__ABOUT THIS TASK__
What lines below mention the word "agent"? Copy each one.

__STORED DATA__
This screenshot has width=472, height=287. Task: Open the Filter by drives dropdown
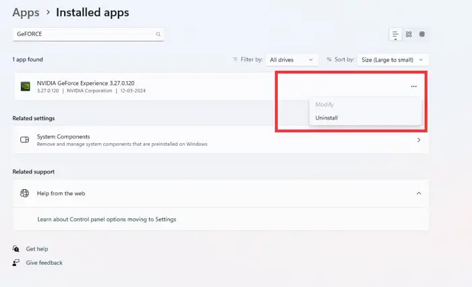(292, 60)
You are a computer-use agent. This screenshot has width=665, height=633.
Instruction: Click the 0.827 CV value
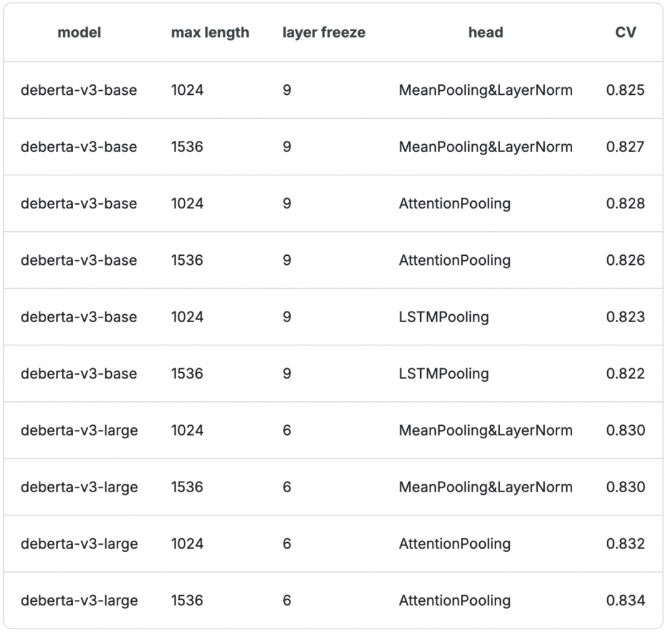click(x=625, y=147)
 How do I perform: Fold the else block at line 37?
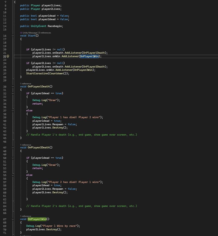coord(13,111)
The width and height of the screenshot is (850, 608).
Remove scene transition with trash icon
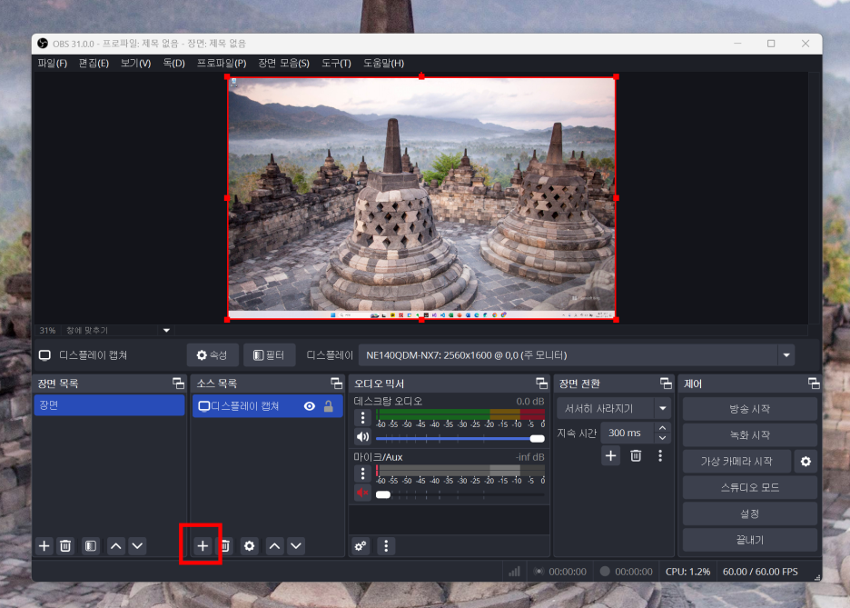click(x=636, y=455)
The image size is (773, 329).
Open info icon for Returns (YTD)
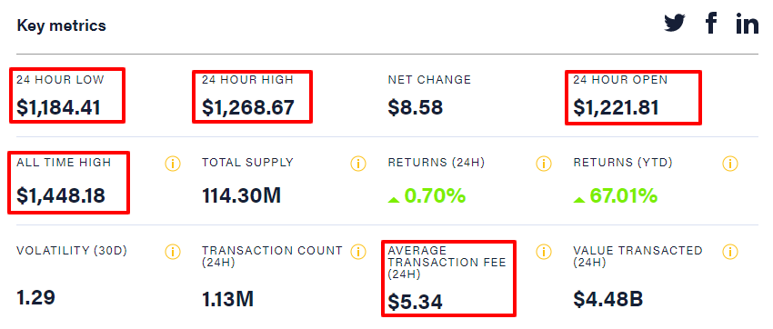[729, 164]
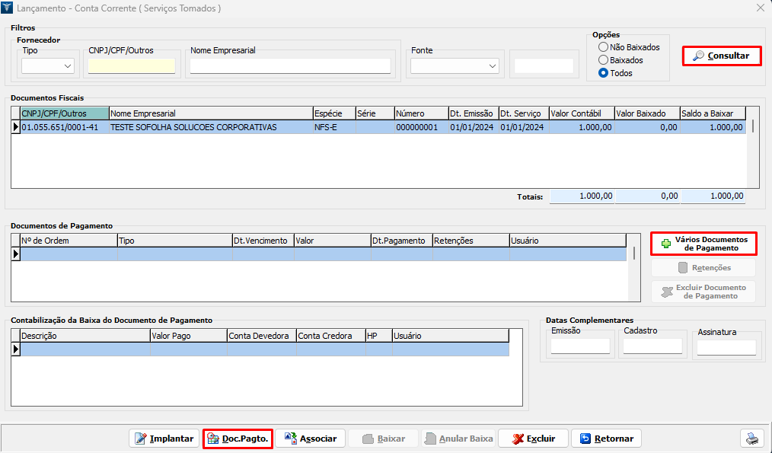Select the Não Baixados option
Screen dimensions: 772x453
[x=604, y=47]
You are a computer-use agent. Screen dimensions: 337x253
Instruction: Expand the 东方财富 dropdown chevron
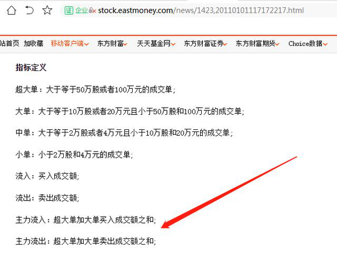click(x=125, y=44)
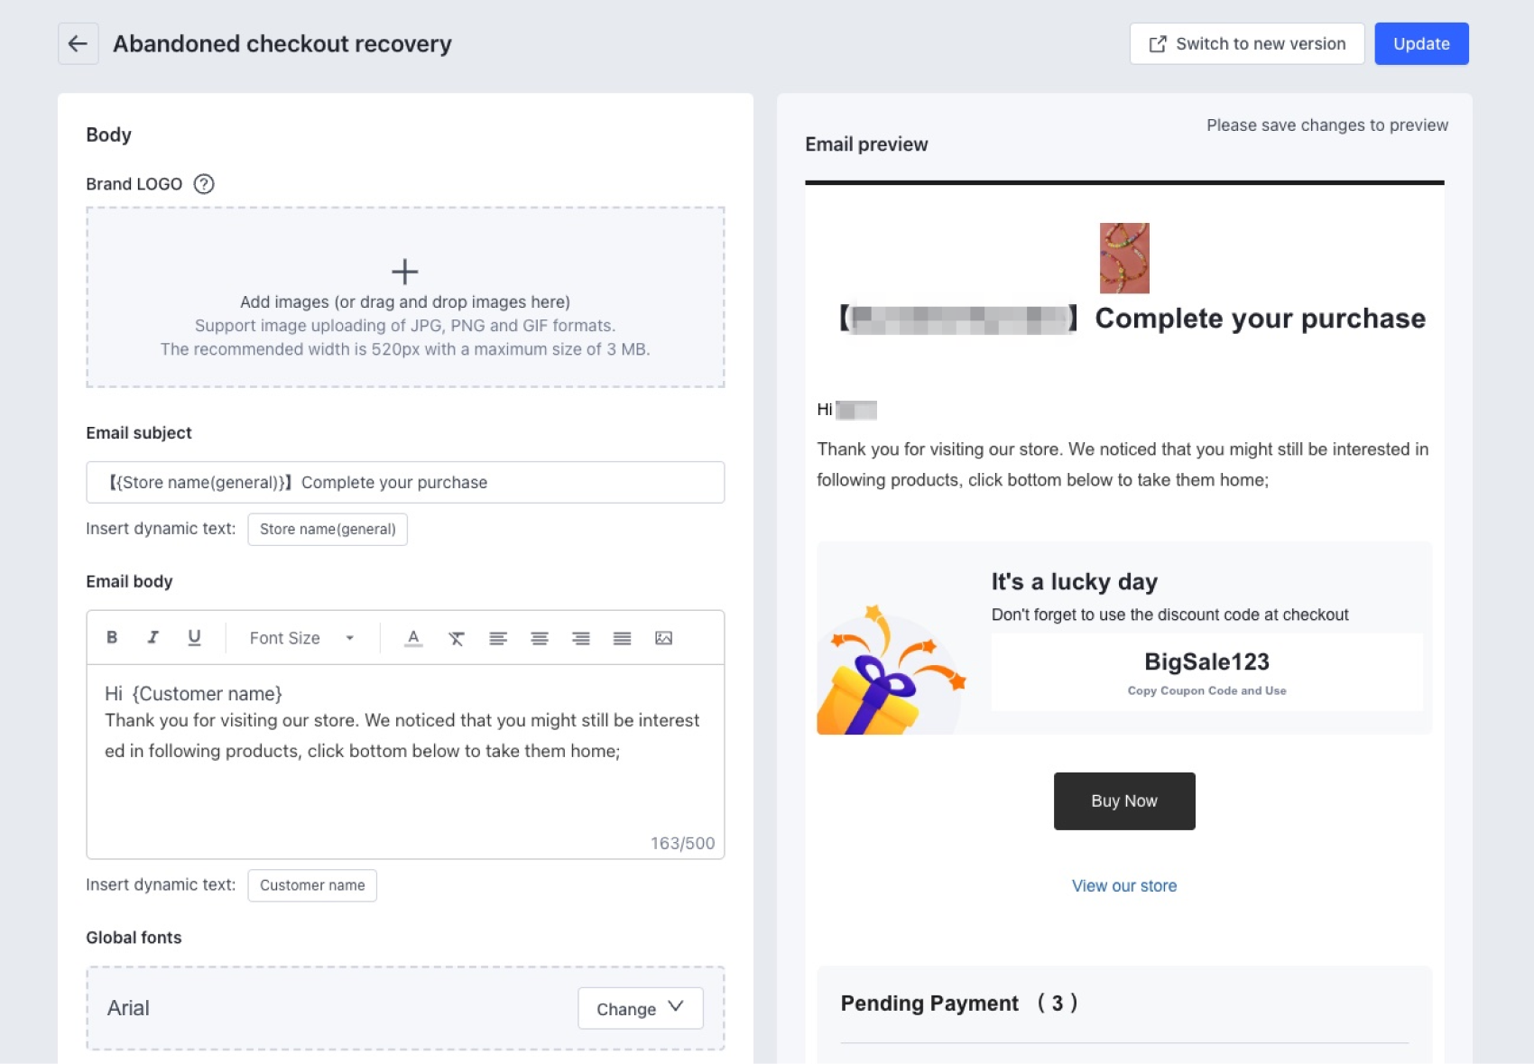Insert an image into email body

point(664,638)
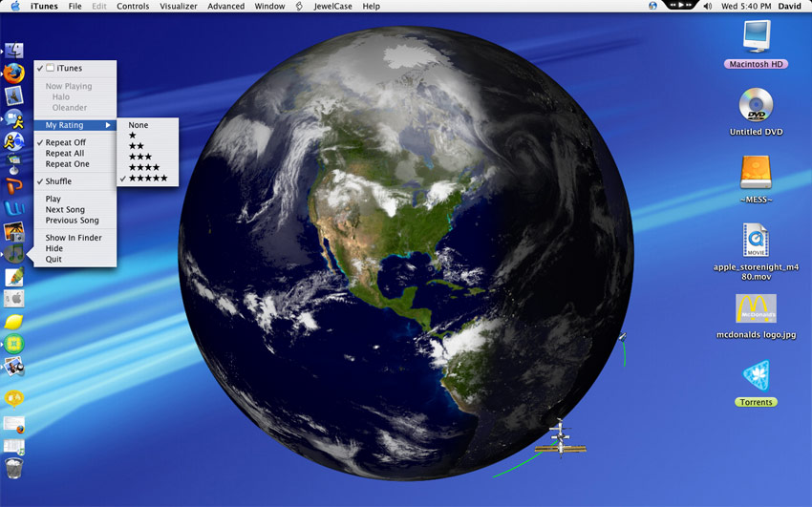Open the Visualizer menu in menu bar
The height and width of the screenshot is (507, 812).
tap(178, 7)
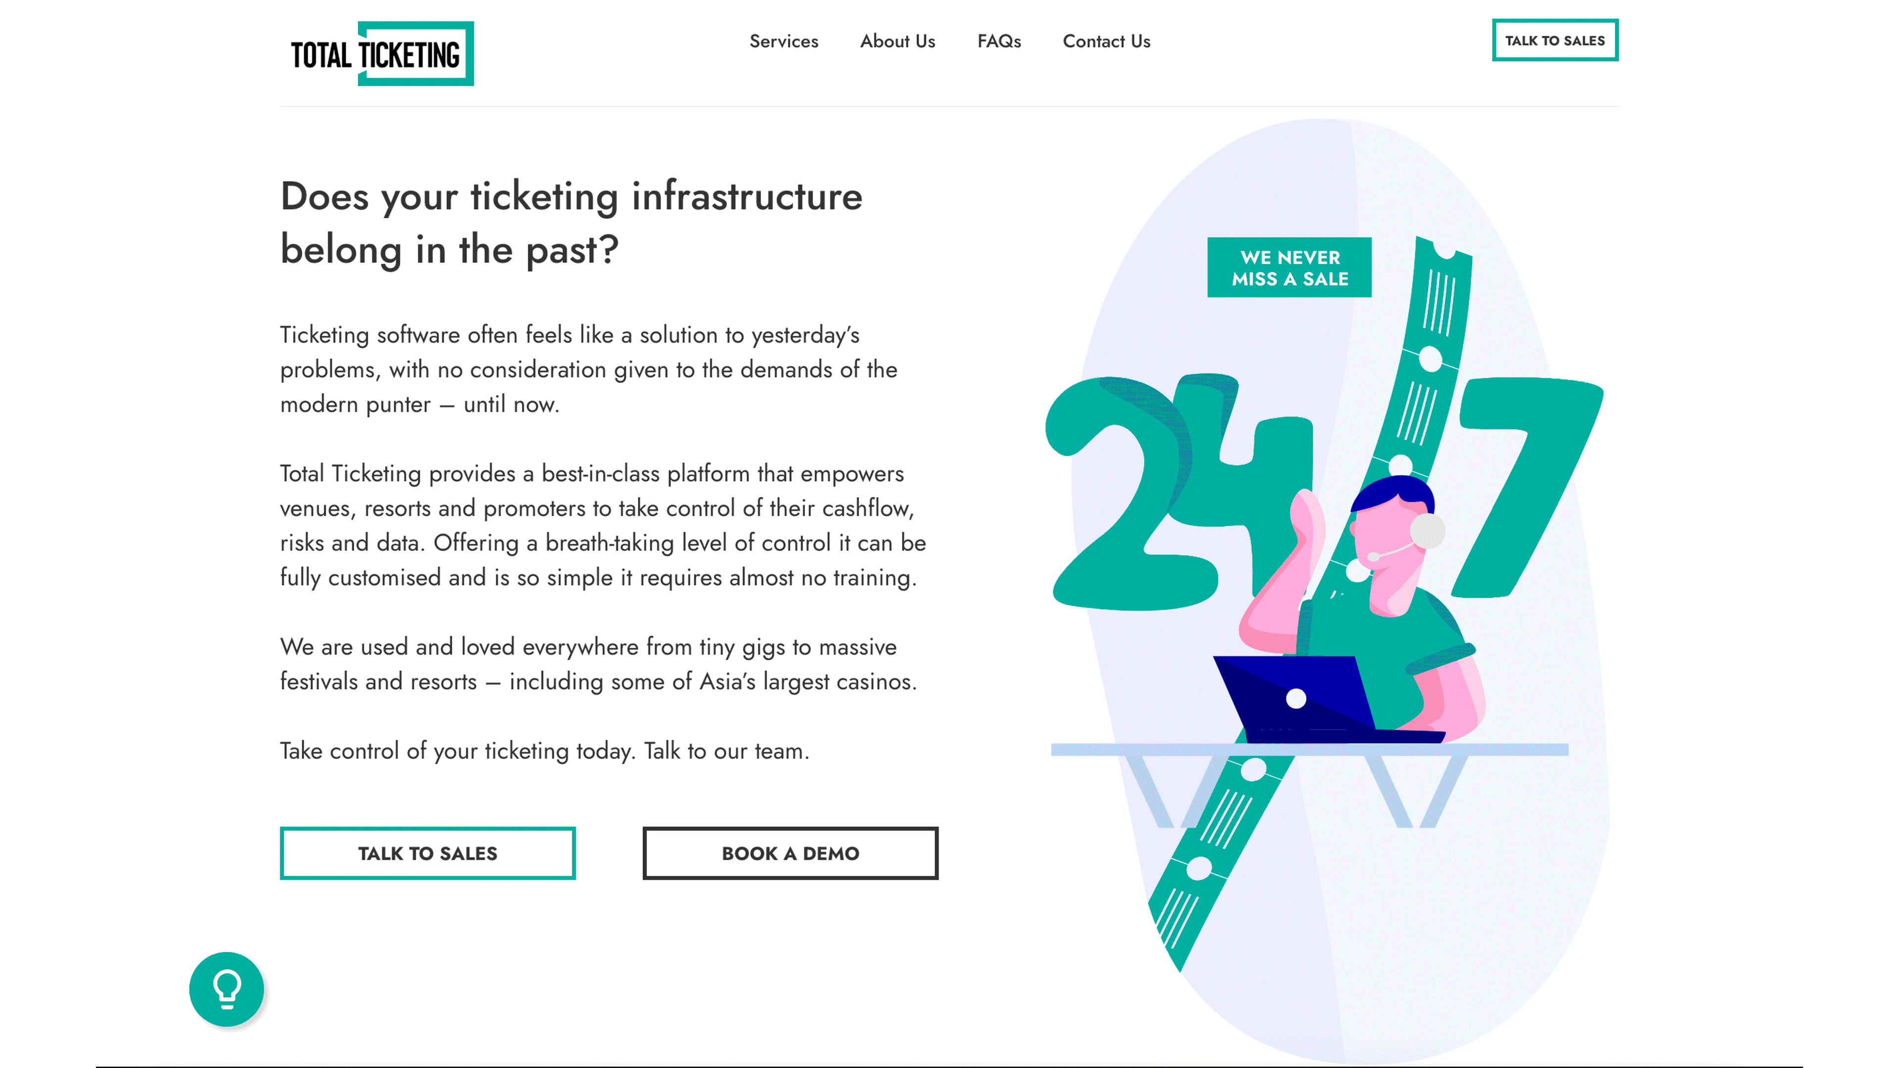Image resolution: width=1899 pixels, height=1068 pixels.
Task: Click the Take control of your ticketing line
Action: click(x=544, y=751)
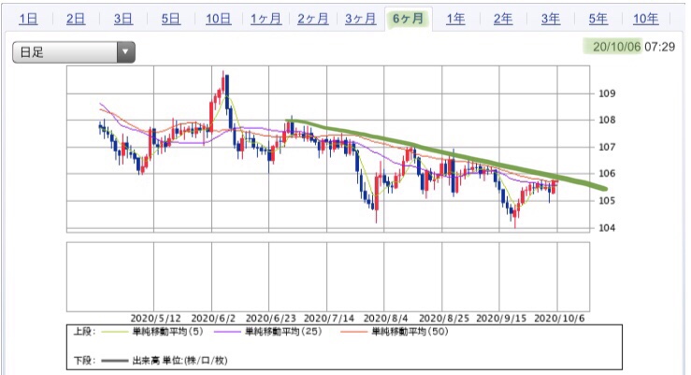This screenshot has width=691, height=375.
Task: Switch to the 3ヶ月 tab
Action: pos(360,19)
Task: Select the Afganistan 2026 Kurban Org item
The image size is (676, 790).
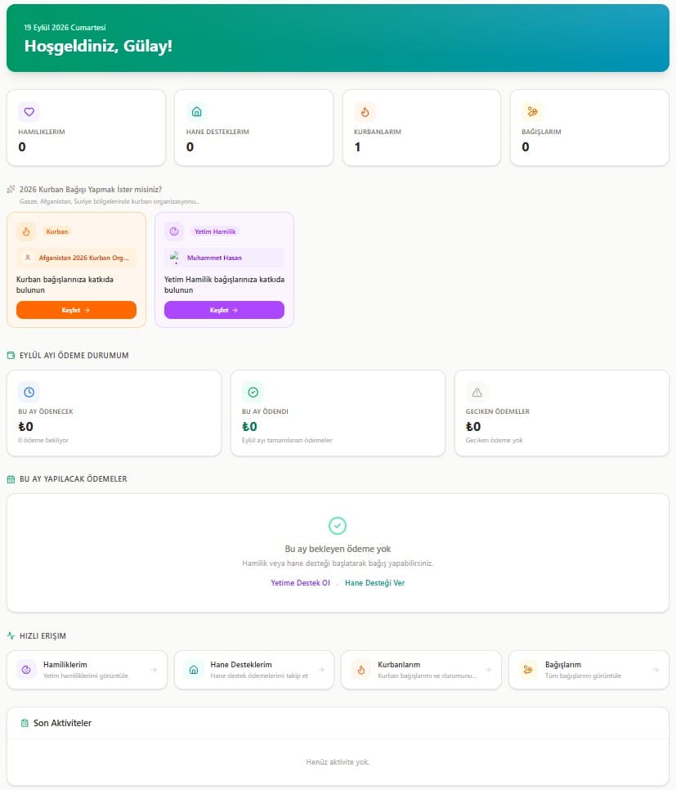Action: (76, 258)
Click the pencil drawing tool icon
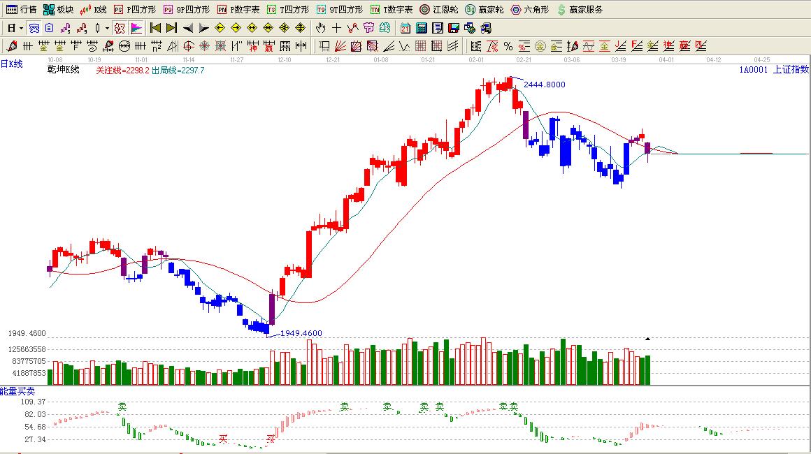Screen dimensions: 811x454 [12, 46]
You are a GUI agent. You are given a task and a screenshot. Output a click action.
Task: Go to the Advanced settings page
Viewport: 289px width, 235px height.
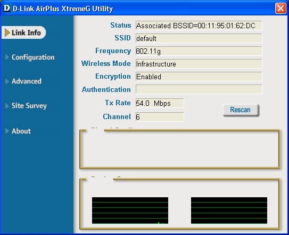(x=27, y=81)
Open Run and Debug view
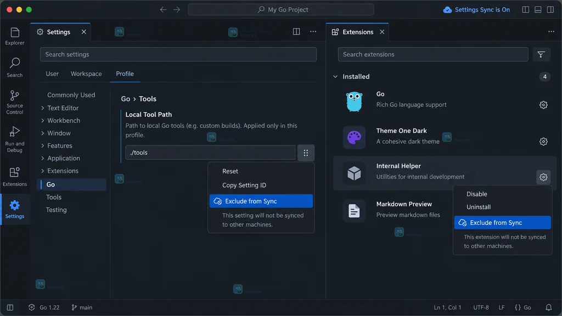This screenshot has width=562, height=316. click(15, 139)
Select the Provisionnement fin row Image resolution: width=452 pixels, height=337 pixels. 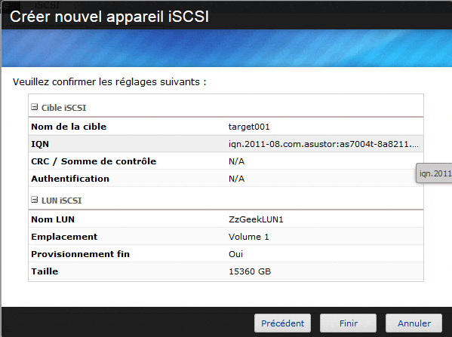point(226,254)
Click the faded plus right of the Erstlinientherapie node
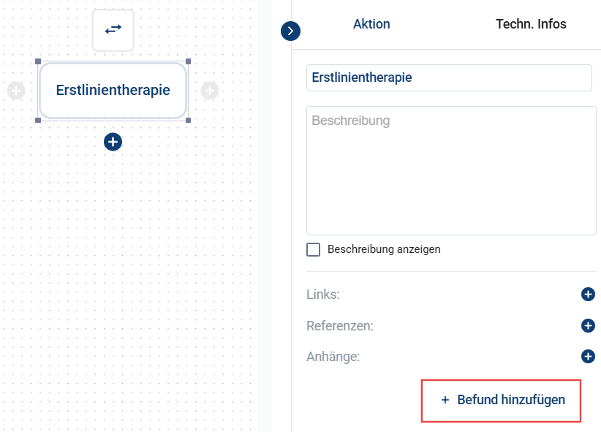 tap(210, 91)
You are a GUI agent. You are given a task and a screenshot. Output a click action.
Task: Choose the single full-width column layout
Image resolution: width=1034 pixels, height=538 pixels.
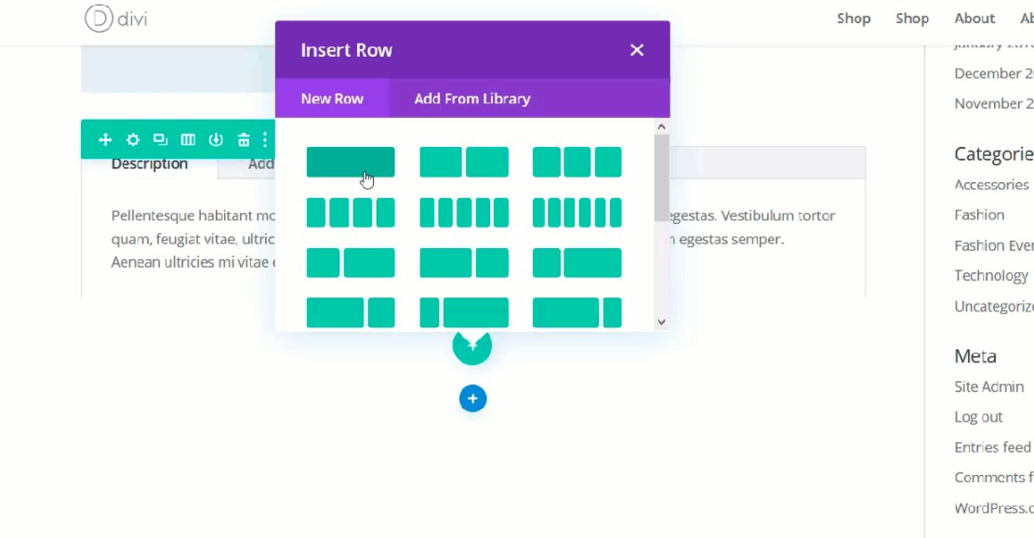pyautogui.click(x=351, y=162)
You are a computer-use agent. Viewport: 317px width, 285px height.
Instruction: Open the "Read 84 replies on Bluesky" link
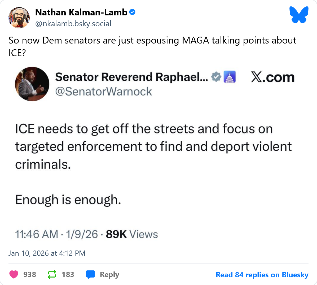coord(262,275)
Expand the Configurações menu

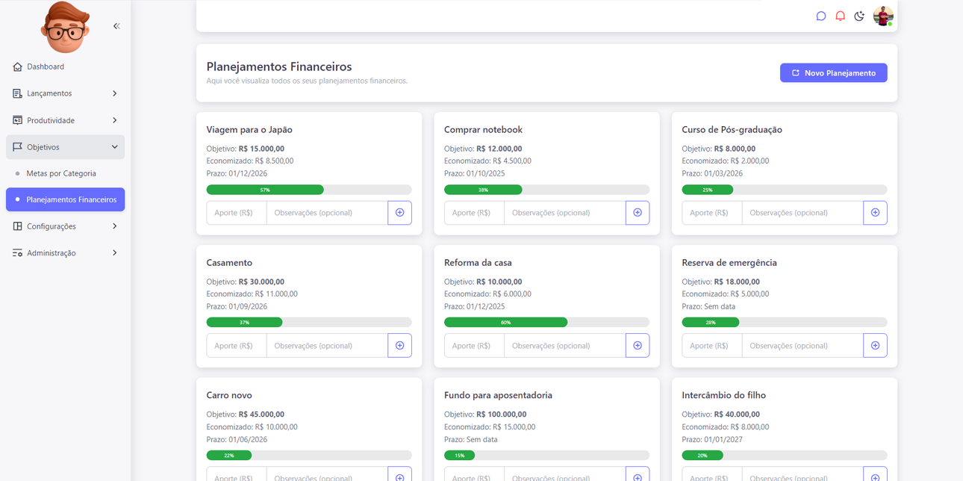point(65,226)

__EXERCISE RESULT__
You are a computer-use agent. This screenshot has width=665, height=633.
You are a computer-use agent. Screen dimensions: 337x253
You are a GUI agent. You are given a task and a screenshot. Output a click action.
You are a GUI agent. You are given a task and a screenshot. Output a click action.
You are a computer-use agent. Viewport: 317px width, 285px height.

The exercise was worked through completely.